One of the first steps to improving your sleep is to turn off all screens (phones, TV’s, tablets / Ipads, etc.) around 30 minutes – 1 hour before you start your nightly routine to wind down. The blue light that is produced from your screens can be harmful to your sleep. While light of any kind can potentially reduce the amount of melatonin your body naturally produces, the blue light from screens affects your body the most. “Blue light suppresses the body’s release of melatonin8, a hormone that makes us feel drowsy. While this may be helpful during the day, it becomes disruptive at night when we’re trying to sleep. Being exposed to blue light in the evening can trick our brain into thinking it’s still daytime, disrupting circadian rhythms and leaving us feeling alert instead of tired.”

Avoid Caffeine: 

The next step to improving your sleep quality is avoiding caffeine later in the day. Caffeine is a stimulant that is used by many to wake up in the morning or to enhance athletic performance. Caffeine takes roughly one hour to take effect, and will be in your system for the majority of the day. By having that second or even third cup of coffee later in the day,  you potentially could have 100mg – 200mg of caffeine still coursing through your body when you are trying to go to bed. “Six hours after caffeine is consumed, half of it is still in your body. It can take up to 10 hours to completely clear caffeine from your bloodstream.” So if you are thinking about grabbing that last cup of coffee or the mid afternoon energy drink, take a moment, and remember how much caffeine you have already had for the day. 

Exercise: 

Getting some exercise throughout the day will help improve your sleep quality dramatically. One of the many advantages that exercise has, is that it helps reduce your cortisol levels. Cortisol is one of the hormones that cause stress. By getting 30-60 minutes of exercise daily, you will greatly decrease your total cortisol levels throughout the day, and get on the path to a better night’s sleep. While one might think that they need to have a very intense workout, or work out for hours on end, that’s not the case. “30 minutes of moderate exercise11 per day can alleviate anxiety and help you sleep better at night.”  Having an intense workout will potentially help with physical progress, in order to get the full benefits to improve your sleep, there are studies to show that moderate exercise daily will be the most beneficial.

Setting Up Your Sleep Environment: 

Having a cool, dark room will actually help you fall asleep. Naturally your body wants to start winding down when the sun starts to set and the outside temperature starts to drop. So having a room around 65 degrees is found to be most comfortable, although it will vary person to person. “Most doctors recommend keeping the thermostat set between 60 to 67 degrees Fahrenheit (15.6 to 19.4 degrees Celsius) for the most comfortable sleep.” Your body temperature will drop 1 – 2 degrees while sleeping as a method to try to conserve energy, while having a cooler room will help bring your body to that temperature slightly faster and drift off to sleep quicker. But it doesn’t stop there.

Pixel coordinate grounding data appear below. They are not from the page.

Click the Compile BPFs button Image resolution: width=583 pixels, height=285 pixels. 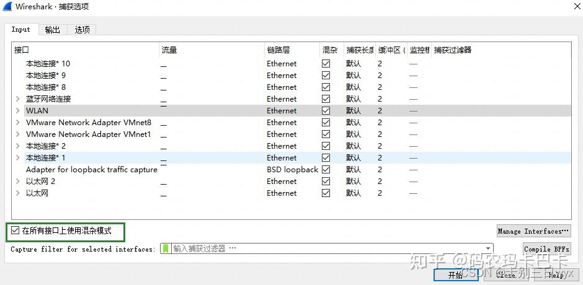pos(546,249)
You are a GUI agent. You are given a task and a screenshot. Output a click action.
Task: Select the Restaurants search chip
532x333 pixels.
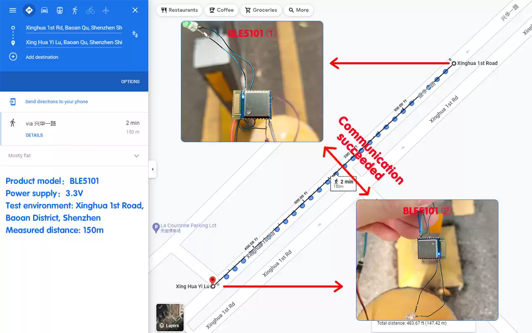[179, 10]
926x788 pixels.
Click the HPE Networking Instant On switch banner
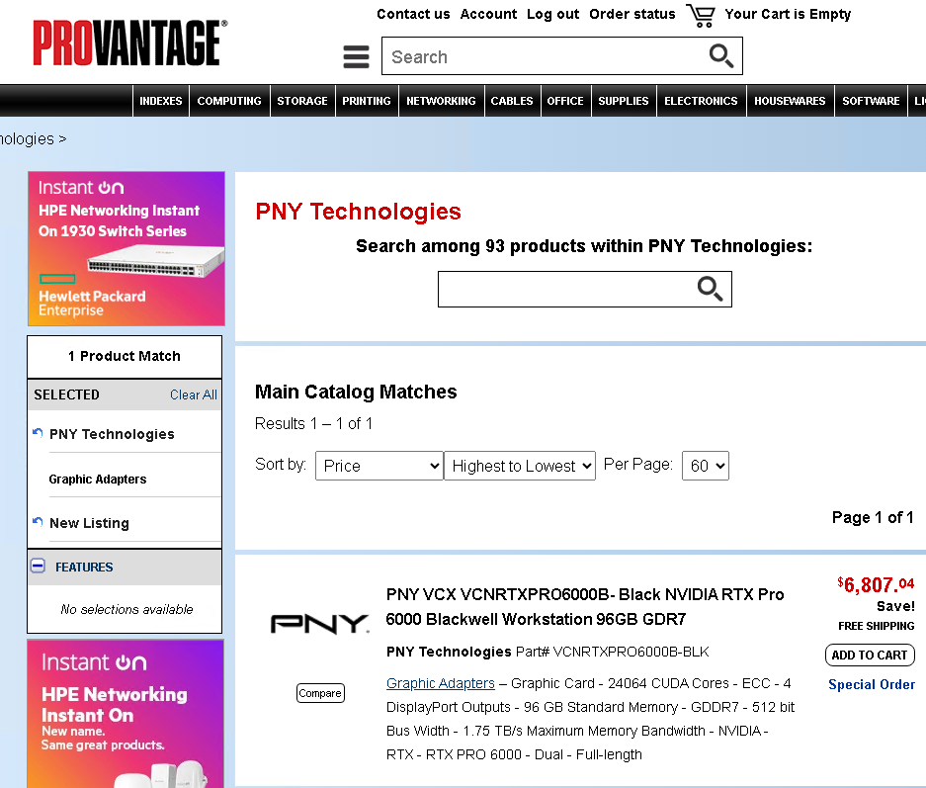126,249
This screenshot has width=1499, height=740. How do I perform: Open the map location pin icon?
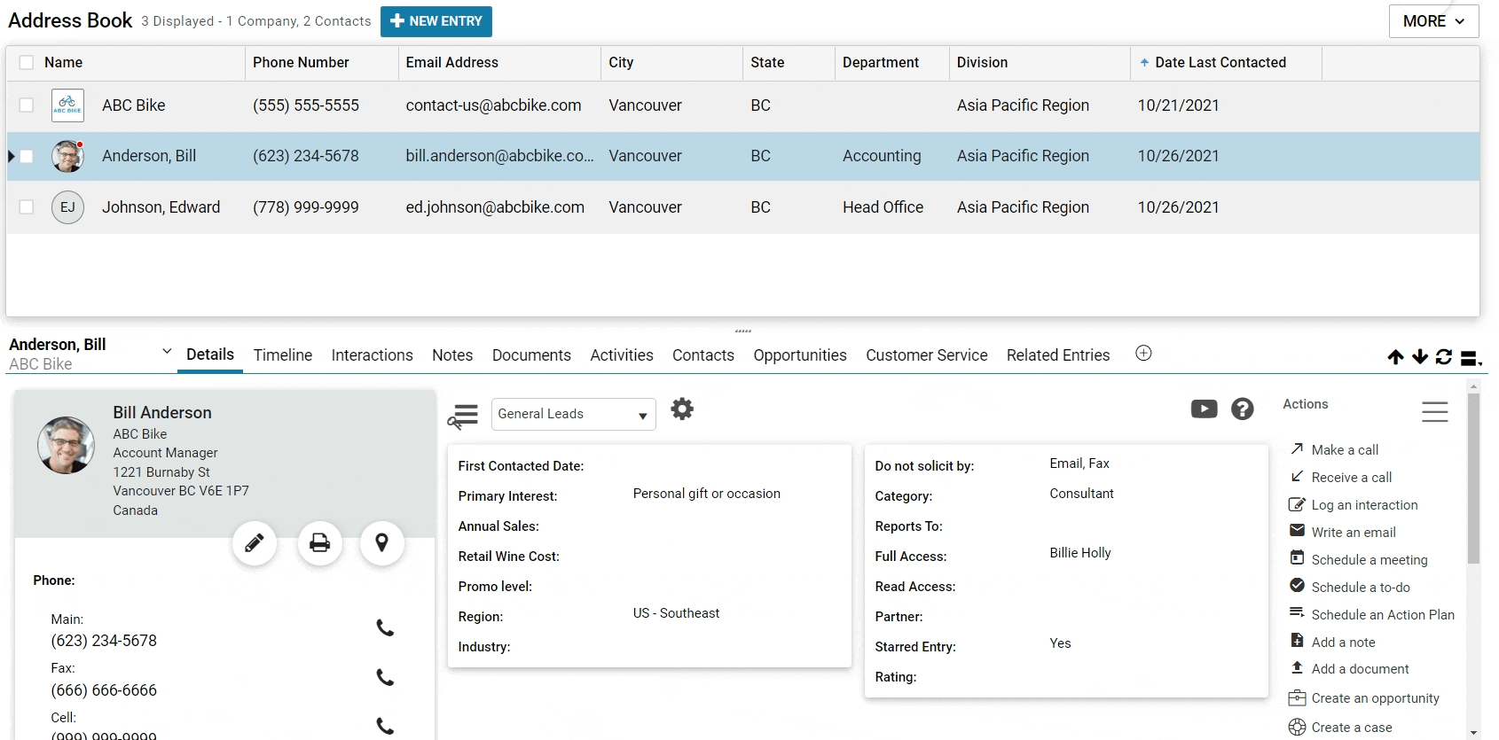click(382, 542)
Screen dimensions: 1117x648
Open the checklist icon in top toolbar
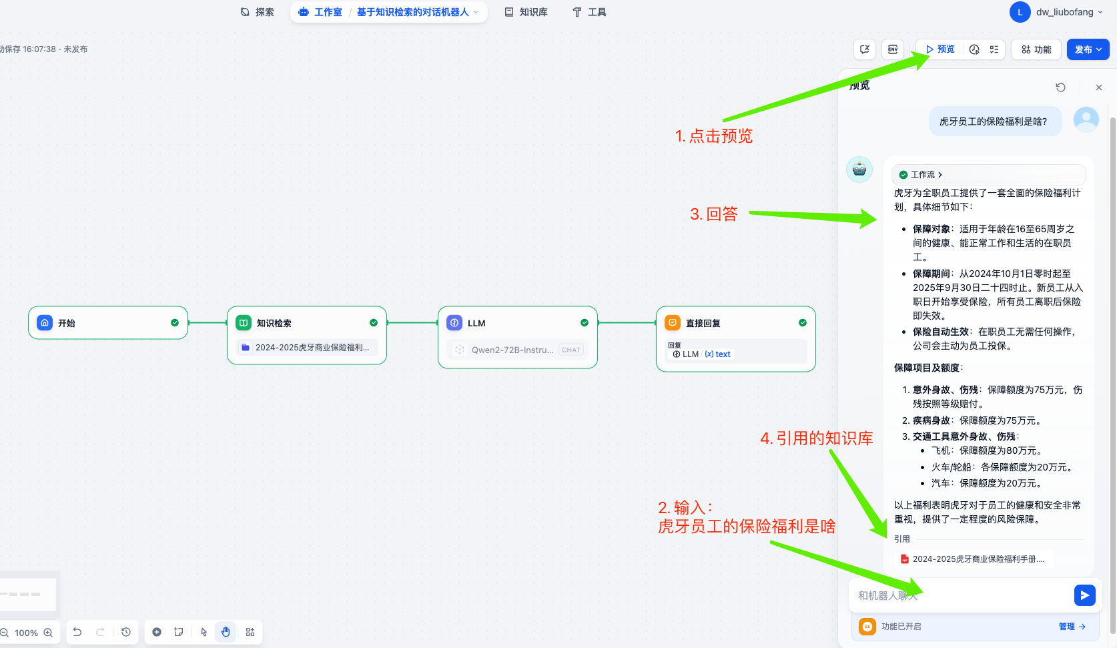pyautogui.click(x=994, y=49)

There are a few more crucial aspects of setting up your room properly. We need to get rid of the phone. Having your phone in another room, it will eliminate all the unnecessary buzzing and beeping noises you get all day long. It will also get rid of the temptation to do any late night scrolling through social media. Keeping your TV out of your room will also make a huge difference. Going back to the blue light that your TV produces can keep you awake when you are trying to wind down.

Winding Down: 

Creating a nightly routine to help you destress from the day and relax that you can stick to can help you fall asleep faster and set you up for success. Taking a hot shower or bath within a few hours of going to bed can help you relax, and get you ready for bed. “Studies show that taking an evening shower or bath2 in water between 104 and 108.5 degrees Fahrenheit improves sleep quality. Those who bathe or shower one to two hours before bedtime also fall asleep faster.” Another way to wind down for the night is yoga or light stretching before bed. Yoga has been proven to help you relax through being mindful and breathing techniques. Yoga has been found to help alleviate symptoms of Insomnia and Restless Leg Syndrome. “Studies have demonstrated that yoga can be beneficial in managing sleep problems13 such as insomnia… after just eight weeks of yoga classes, their RLS symptoms were significantly alleviated. Sleep, stress, and overall mood were much improved as well.”

Supplements For Recovery:

There are a couple of supplements that have been found to help improve sleep as well. Magnesium and Melatonin are both great options to try to improve sleep. The average person has been found to be magnesium deficient. By taking a magnesium supplement it will help your body relax when you go to do  your wind down routine. “Insufficient levels of magnesium in the body may be linked to troubled sleep and insomnia… Magnesium is known to relax muscles and induce sleep.” One of the nice things about magnesium is that it isn’t time sensitive such as melatonin, so you can take it at whatever time you’d like. 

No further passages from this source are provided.